Many people have said that they have been impressed by my positive attitude and optimism. While I appreciate the compliment, I feel I owe it to my readers to tell the truth. Especially since one of the main reasons I started this blog in the first place was to share my experience, and hopefully help someone else in a similar situation. I would not want someone going through a hard time to read my blog and think “I just can’t be that positive,” and then feel badly about their own attitude. While, I do try my best to focus on the positive side of things, this is not my mood most of the time.
Losing a baby is hard. You lose so much more than just your child. When we lost our two sons we lost celebrating birthdays, decorating the Christmas tree, the first day of school, baseball games, prom pictures, weddings, grandchildren…the list goes on and on. Every day is a reminder of what will never be. We will never get to experience life with them, and that’s hard.
Dealing with the aftermath of a loss is hard. Life goes on, of course, and I get caught up in my daily routine, but then something happens and it brings it all back.

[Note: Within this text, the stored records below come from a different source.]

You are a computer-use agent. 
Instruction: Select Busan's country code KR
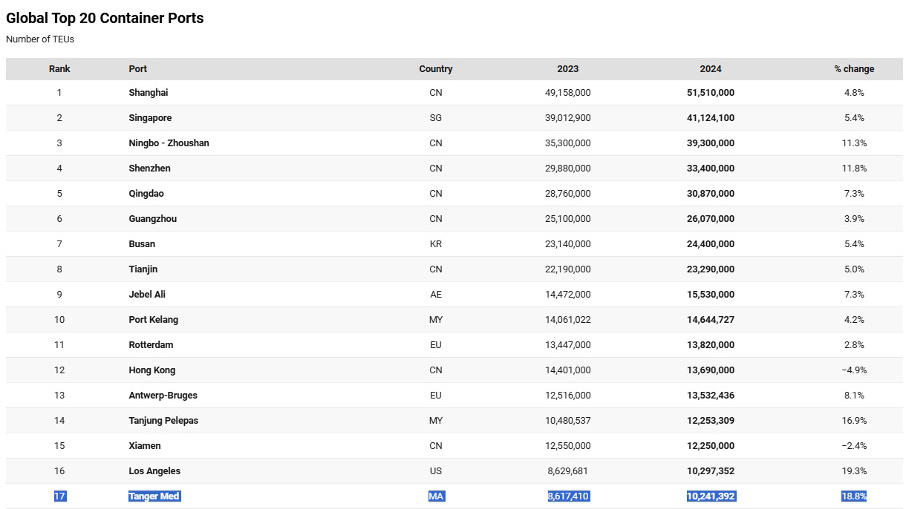point(435,244)
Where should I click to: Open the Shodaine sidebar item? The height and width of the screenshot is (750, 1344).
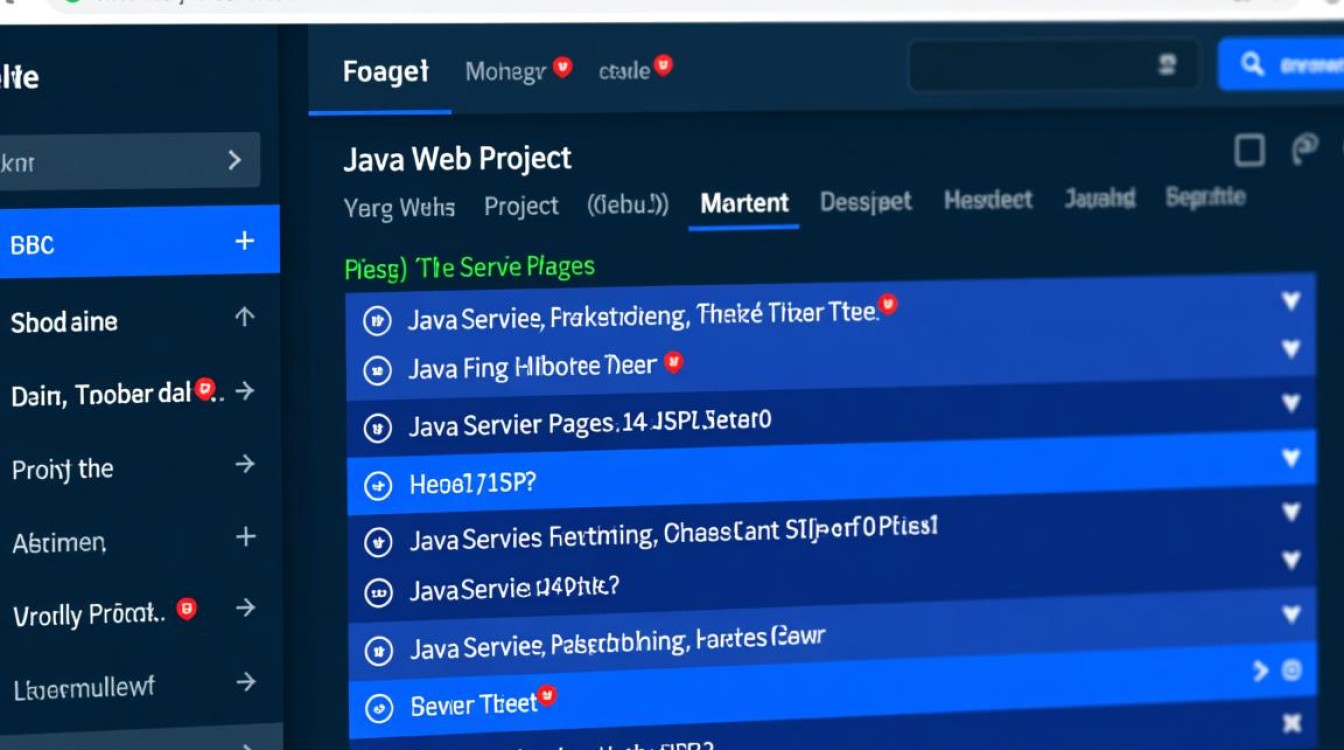click(65, 322)
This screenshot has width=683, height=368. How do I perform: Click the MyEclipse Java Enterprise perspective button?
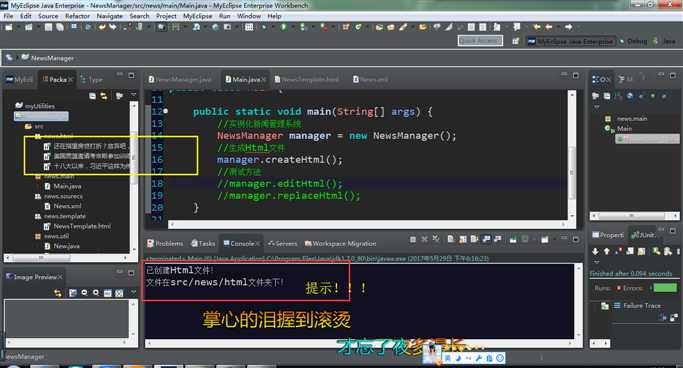click(570, 41)
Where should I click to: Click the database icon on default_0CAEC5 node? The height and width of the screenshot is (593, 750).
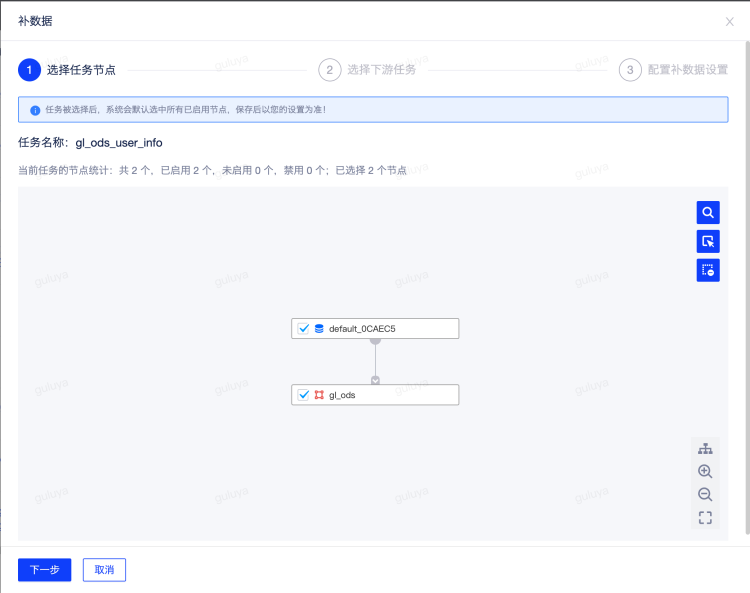tap(319, 329)
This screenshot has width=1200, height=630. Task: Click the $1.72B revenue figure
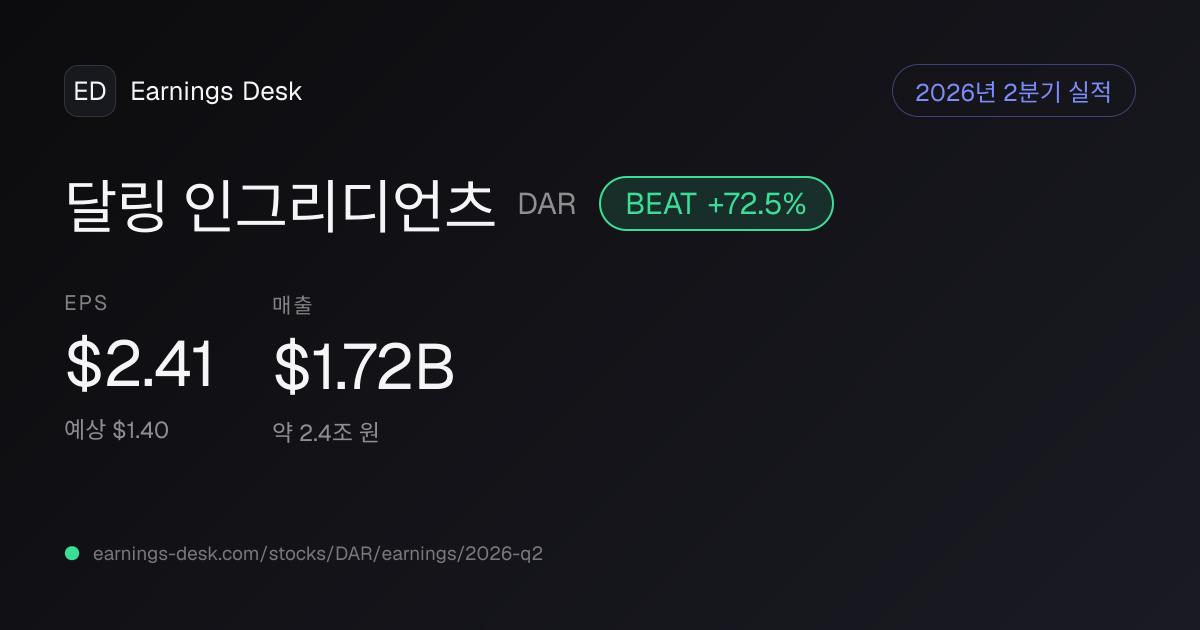coord(364,367)
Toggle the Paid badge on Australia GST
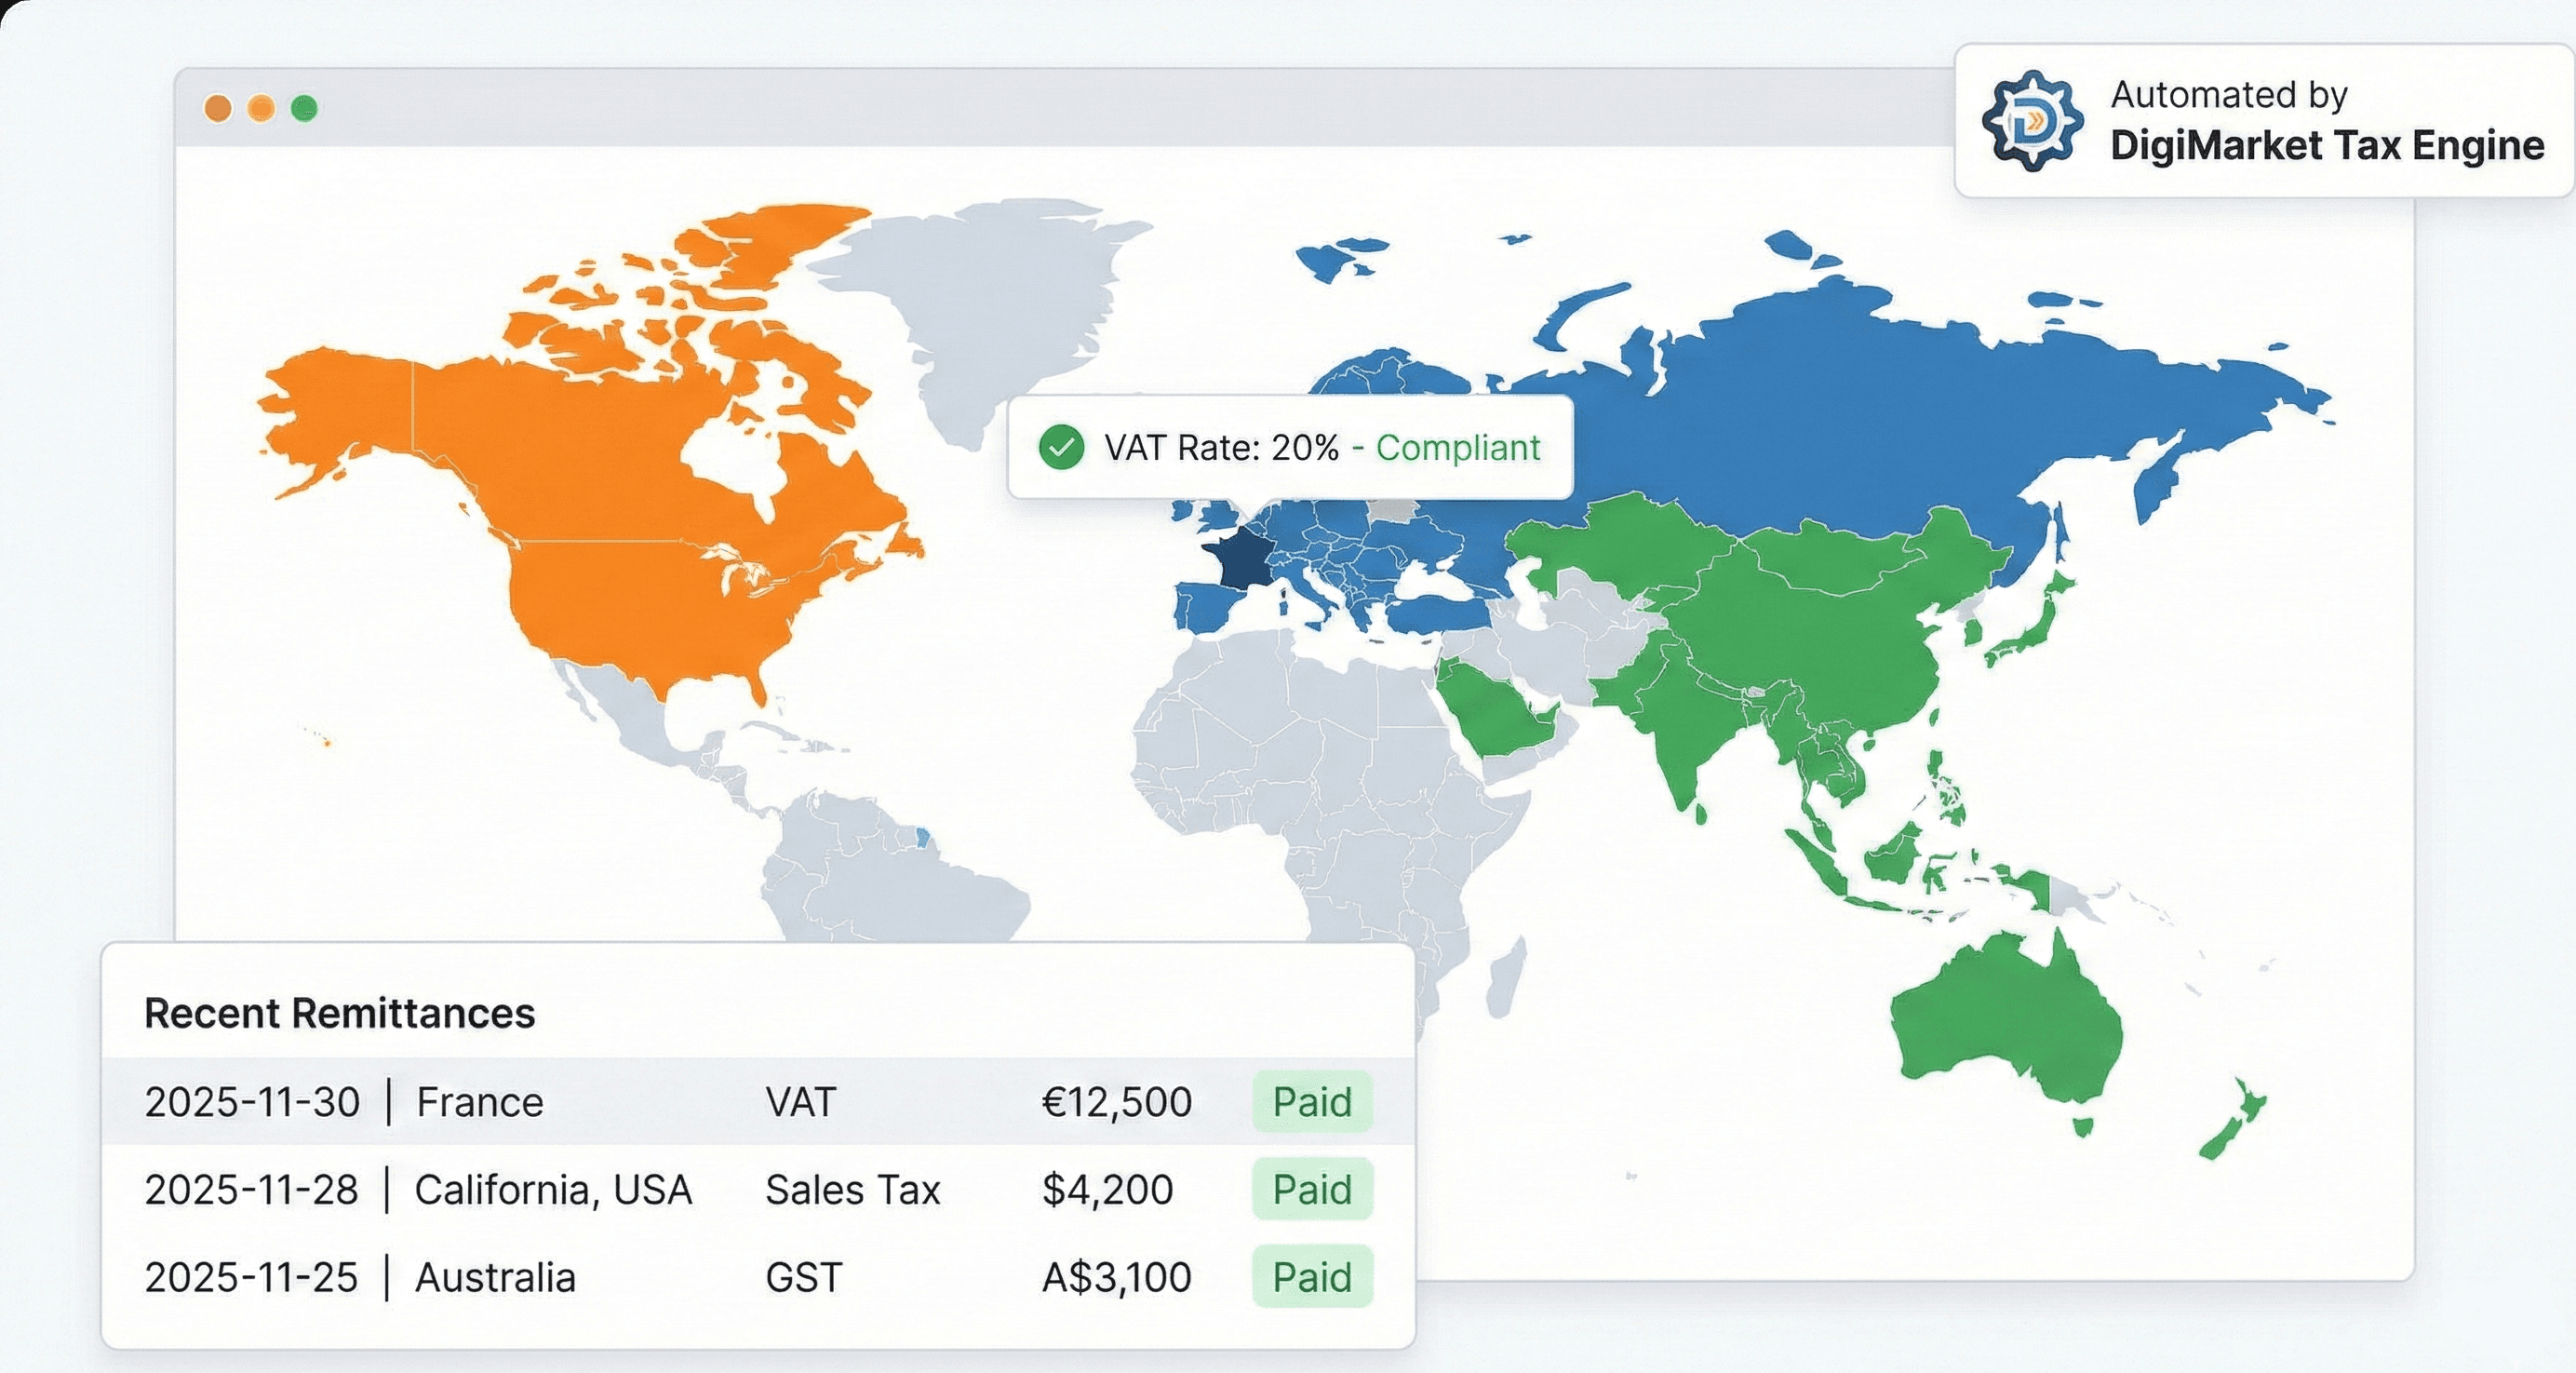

I thought I would list a few of the little things that do this.
The other night, I was lying in bed (apparently digesting dinner) and I had a twinge in my stomach that felt just like Rex kicking. This happens from time to time and it makes me miss him so much. I remember when his due date was approaching, I was so worried. I knew he was safe inside me…bouncing around…giving me heartburn. I wanted to keep him in there forever.
Dates are now just reminders of what has been lost. November 30th is when I found out I was pregnant with Rex. I was overwhelmed with joy. We had been told that Pher’s kidney issue was a fluke, so we were so hopeful for our healthy baby. Thinking about how much has changed since that day makes me sad. December 19th – Pher’s due date. We should be gearing up for our son’s birthday. Instead, we have lost another baby.
Seeing infants is really hard. I wish it wasn’t, because I love babies, but I can’t help but think of my own. I avoid friends with babies and I have half of my Facebook friends blocked because seeing pictures of their babies is too hard. Sometimes I get online and force myself to look at the pictures (desensitization therapy!) I try to remind myself that one day I’ll have a cute, chubby, happy baby too. It is really hard to believe it though.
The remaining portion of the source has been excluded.